愛理は自分から身を乗り出して、透の唇を求めた。チェーンが切れたマスコットのことも、恋人の浮気疑惑も、自分以外の異性の気配も。そうしたことも全部、唇を何度も何度も重ねさえすれば、その分消し去ってしまえる気がしたから。



そして、愛理のおねだりに透が存分に応えたあと。メゾンモクバに帰り着いた二人は、一緒に階段を昇り「それじゃあ」と手を振り合って各々の部屋に帰った。

だが透は、ものの1分も経たずにまた出て行ってしまった。その直前“またしばらく留守にします”というRineを送ってから。愛理は奥の部屋にハロの姿を見かけたが、今日は出迎えるよりも骨ガムを齧りたい気分のようだった。

そのまま部屋を施錠して、母の部屋へ向かう。お昼に母から、“クレア・エノキドのケーキを外商さんにいただいたから、帰ったら部屋にいらっしゃい。この間『どちらのスイーツでSHOW』にも出てた新商品ですって”とのRineが入っていたのだ。

“また変更ですって?これで何度目……そう、28日10時からで今回こそ確定っておっしゃってるのね、わかったわ。ありがとう。ご苦労様”

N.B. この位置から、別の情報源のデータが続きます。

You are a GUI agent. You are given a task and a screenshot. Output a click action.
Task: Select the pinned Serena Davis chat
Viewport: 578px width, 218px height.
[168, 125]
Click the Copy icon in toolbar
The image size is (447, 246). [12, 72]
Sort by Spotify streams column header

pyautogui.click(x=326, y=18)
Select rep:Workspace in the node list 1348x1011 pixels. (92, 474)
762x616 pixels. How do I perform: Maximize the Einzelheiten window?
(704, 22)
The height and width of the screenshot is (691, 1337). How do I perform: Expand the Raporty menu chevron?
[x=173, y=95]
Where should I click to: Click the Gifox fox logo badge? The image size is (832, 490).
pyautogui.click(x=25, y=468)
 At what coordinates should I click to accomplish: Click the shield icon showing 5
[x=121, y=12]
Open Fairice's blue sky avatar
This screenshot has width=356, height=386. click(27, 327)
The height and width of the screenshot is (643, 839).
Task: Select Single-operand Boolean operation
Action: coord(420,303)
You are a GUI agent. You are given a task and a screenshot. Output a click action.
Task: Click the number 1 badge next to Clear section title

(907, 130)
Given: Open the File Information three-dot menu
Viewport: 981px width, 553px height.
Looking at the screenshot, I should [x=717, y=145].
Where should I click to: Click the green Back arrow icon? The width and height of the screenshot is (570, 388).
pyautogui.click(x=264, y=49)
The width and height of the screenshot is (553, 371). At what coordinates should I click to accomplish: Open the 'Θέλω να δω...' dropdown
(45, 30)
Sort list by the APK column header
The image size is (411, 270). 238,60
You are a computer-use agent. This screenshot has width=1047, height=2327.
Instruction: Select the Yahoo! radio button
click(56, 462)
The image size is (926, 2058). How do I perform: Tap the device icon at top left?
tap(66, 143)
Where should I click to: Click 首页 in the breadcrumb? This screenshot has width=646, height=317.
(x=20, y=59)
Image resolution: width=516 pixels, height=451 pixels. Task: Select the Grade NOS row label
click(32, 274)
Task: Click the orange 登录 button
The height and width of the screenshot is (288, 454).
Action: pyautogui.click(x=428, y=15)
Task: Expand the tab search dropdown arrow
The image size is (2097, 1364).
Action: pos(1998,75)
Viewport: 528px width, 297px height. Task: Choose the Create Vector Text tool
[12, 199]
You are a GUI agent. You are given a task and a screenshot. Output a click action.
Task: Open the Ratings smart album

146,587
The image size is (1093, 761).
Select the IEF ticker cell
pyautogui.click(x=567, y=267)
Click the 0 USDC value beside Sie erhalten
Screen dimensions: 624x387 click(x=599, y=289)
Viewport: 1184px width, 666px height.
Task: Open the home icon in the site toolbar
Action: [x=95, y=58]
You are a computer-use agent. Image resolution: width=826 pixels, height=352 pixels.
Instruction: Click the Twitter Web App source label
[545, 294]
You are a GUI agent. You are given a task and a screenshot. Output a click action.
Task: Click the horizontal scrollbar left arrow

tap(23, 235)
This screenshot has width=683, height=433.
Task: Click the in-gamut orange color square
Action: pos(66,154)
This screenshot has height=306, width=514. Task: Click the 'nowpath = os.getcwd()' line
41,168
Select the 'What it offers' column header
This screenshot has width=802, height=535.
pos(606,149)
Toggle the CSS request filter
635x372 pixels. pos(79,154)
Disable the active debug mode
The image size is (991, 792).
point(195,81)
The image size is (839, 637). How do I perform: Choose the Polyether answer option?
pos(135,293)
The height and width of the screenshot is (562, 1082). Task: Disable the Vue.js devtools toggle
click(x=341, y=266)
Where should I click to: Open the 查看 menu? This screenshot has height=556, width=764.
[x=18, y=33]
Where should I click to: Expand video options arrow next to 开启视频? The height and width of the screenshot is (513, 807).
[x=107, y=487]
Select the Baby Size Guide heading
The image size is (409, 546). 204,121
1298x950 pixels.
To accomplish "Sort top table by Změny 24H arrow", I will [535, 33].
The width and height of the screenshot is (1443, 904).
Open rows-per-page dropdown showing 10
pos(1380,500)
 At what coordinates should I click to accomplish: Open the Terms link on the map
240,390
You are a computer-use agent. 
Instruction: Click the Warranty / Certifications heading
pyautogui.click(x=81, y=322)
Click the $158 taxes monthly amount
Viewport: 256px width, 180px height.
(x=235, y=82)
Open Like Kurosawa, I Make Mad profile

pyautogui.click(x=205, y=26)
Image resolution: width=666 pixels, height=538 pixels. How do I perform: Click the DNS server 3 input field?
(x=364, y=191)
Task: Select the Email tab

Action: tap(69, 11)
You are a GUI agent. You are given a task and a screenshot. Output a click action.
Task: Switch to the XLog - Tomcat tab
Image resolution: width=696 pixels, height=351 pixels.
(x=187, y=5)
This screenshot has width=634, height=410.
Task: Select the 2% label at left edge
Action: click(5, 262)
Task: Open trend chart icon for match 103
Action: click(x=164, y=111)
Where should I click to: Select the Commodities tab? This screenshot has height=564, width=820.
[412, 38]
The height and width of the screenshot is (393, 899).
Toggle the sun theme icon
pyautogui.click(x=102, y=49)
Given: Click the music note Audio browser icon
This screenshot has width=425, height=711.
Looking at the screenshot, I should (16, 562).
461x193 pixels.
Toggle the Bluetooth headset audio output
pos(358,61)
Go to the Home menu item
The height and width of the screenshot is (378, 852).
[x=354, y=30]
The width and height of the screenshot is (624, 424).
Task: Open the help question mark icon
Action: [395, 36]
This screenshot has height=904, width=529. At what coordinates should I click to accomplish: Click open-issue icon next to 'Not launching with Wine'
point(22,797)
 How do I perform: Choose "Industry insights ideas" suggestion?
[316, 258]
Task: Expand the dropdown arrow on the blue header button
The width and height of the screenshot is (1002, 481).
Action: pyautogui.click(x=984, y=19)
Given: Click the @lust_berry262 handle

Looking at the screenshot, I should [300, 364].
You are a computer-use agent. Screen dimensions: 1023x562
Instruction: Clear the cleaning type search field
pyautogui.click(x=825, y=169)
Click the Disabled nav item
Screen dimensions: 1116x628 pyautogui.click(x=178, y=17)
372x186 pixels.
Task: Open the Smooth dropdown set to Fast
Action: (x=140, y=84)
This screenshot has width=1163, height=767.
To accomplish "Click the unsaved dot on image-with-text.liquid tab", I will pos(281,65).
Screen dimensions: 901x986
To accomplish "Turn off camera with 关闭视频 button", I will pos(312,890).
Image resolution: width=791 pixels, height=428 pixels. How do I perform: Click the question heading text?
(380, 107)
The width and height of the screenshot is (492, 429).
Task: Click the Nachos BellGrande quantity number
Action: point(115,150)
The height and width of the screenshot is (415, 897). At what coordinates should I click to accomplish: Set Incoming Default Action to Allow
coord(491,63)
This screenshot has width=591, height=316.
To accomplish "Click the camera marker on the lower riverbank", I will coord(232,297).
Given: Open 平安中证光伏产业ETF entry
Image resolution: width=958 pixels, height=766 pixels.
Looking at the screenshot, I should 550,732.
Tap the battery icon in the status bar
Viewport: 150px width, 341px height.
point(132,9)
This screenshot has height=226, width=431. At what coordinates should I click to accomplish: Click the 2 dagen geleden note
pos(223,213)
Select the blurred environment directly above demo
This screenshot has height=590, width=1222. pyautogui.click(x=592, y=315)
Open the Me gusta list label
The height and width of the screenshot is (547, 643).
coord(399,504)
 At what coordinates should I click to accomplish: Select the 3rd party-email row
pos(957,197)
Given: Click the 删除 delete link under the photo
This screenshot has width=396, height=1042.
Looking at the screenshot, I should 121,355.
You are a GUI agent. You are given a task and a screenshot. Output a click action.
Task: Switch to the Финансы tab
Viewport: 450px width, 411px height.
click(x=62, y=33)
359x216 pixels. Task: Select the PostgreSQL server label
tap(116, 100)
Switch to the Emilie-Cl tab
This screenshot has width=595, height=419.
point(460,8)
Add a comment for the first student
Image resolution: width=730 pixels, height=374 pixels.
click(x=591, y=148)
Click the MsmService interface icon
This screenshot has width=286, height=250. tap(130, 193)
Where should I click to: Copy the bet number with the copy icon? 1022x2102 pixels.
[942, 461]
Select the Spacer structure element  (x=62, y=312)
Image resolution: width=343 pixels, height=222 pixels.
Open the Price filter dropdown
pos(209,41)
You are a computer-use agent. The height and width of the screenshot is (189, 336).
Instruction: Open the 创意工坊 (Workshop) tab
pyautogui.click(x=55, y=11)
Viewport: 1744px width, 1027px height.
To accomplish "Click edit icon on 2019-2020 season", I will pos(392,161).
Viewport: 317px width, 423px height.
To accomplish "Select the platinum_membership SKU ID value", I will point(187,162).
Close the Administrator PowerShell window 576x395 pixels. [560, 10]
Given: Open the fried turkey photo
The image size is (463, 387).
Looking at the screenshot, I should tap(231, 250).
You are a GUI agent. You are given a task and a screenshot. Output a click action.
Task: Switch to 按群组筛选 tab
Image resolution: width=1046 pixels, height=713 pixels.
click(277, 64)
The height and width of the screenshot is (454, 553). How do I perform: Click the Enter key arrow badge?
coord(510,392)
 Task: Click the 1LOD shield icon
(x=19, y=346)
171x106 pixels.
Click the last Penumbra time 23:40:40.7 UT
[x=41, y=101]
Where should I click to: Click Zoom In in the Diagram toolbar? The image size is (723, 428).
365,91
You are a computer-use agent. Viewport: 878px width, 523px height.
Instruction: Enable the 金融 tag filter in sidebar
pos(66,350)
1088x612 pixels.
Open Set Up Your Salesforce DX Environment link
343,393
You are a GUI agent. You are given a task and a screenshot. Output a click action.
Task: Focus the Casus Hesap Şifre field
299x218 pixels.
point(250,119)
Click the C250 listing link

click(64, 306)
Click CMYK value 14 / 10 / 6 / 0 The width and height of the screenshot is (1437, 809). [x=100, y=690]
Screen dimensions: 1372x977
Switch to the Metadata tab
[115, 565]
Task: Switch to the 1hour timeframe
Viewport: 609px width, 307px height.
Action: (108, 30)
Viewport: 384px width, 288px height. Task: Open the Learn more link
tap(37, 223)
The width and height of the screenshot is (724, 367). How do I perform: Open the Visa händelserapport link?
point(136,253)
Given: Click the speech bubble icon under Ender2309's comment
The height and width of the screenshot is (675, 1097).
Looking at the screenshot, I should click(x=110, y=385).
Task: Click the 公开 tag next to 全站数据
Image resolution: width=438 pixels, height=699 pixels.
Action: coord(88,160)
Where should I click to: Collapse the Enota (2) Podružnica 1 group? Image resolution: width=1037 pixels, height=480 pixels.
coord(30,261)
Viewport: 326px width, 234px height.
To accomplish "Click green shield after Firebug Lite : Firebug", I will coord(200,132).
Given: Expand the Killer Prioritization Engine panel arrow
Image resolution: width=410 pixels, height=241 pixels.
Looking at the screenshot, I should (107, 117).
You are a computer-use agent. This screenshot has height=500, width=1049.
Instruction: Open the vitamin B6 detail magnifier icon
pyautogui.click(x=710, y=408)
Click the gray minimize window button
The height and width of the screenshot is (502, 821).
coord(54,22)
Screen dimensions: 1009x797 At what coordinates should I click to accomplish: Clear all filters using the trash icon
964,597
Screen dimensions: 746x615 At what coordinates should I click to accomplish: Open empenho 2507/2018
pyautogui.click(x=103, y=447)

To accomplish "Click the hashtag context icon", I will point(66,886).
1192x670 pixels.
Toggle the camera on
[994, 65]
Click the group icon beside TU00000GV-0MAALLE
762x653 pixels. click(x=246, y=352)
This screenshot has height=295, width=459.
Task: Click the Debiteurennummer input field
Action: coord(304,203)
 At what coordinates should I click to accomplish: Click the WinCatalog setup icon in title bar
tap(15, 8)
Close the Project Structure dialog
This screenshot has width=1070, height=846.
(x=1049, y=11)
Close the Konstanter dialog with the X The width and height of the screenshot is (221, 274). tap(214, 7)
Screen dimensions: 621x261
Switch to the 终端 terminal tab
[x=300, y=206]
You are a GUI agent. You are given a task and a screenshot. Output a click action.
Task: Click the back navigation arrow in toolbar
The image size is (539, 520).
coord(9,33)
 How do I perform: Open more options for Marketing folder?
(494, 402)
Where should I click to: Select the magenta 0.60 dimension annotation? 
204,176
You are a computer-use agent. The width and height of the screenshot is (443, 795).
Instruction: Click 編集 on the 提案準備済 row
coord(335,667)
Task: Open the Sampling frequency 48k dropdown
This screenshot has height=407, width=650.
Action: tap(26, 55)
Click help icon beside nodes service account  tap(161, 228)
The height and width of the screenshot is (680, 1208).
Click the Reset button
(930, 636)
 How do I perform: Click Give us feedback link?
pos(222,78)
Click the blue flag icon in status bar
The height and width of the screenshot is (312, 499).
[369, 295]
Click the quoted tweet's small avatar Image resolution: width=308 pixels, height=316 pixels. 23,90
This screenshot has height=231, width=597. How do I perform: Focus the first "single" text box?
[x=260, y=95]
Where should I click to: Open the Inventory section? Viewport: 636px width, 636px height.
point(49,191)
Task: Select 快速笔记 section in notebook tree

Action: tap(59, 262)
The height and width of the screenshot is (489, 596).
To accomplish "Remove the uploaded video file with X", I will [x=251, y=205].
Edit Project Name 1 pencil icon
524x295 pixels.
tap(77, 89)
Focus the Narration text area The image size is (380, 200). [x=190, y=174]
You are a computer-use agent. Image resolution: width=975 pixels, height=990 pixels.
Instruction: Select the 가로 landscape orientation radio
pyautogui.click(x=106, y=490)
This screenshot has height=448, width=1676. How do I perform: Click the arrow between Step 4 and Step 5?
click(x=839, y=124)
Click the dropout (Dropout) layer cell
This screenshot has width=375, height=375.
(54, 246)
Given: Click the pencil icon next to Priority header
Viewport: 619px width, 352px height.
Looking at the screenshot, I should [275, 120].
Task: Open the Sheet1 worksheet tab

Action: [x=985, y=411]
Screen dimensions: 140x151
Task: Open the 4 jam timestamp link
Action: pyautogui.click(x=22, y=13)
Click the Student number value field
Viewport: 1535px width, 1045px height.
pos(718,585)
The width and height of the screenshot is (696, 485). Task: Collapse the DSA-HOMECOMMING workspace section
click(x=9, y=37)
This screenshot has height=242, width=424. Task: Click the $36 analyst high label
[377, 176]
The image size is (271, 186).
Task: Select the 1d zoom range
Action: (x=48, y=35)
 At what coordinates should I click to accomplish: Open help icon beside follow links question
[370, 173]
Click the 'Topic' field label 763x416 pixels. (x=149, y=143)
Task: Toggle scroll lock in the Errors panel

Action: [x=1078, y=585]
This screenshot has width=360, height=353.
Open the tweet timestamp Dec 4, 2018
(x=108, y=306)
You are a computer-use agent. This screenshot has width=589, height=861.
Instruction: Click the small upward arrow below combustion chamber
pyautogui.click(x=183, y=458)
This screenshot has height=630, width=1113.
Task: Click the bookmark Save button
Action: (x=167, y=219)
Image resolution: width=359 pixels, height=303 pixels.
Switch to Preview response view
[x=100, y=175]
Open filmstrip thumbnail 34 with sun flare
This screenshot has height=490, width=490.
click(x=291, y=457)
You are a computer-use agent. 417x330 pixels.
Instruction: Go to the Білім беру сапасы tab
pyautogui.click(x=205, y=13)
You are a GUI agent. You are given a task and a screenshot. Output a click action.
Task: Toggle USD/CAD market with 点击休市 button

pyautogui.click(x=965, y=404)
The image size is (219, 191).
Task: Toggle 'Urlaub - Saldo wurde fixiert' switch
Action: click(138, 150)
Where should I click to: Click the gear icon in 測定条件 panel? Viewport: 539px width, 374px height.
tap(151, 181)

ダイニングには既にケーキ皿とフォークが用意されている。愛理が「ただいま」と口の動きだけで伝えると、母も電話に応じながら頷き返してきた。通話相手は口調からして秘書だろう。制靴のストラップを外して部屋に上がったのと同時に通話が終わった。

「早かったわね」
「透さんがお迎えに来て送ってくれたの」
「ふふ、ご馳走様。道理で嬉しそうだと思ったわ……ねえところで聞いてよ、警察の方ったらサミット会場の絵の搬入時間をコロコロ変えてばっかりなの。あちら様にも都合があるとはいってもね、困っちゃうわ」
「こないだもそういう話してなかった?それはそうとして、ママの絵見るの楽しみだな」
「ビックリするようなすごいの描いたのよ、お披露目をお楽しみにね。それはそうと手洗いうがいは済ませたの?」
「してるってば」
「嘘おっしゃい、面倒がらないの。してこないとケーキは無しよ?」
「はーい」

答えながら洗面所に駆け込み、愛理はコップを手に取った。その拍子に覗き込んだ自分の顔は緩みっぱなし。透とのキスの余韻は、自然と笑顔になるには十分すぎるほどで――合気道の稽古が終わった後、デオドラントスプレーに映っていたしかめ面とは正反対だった。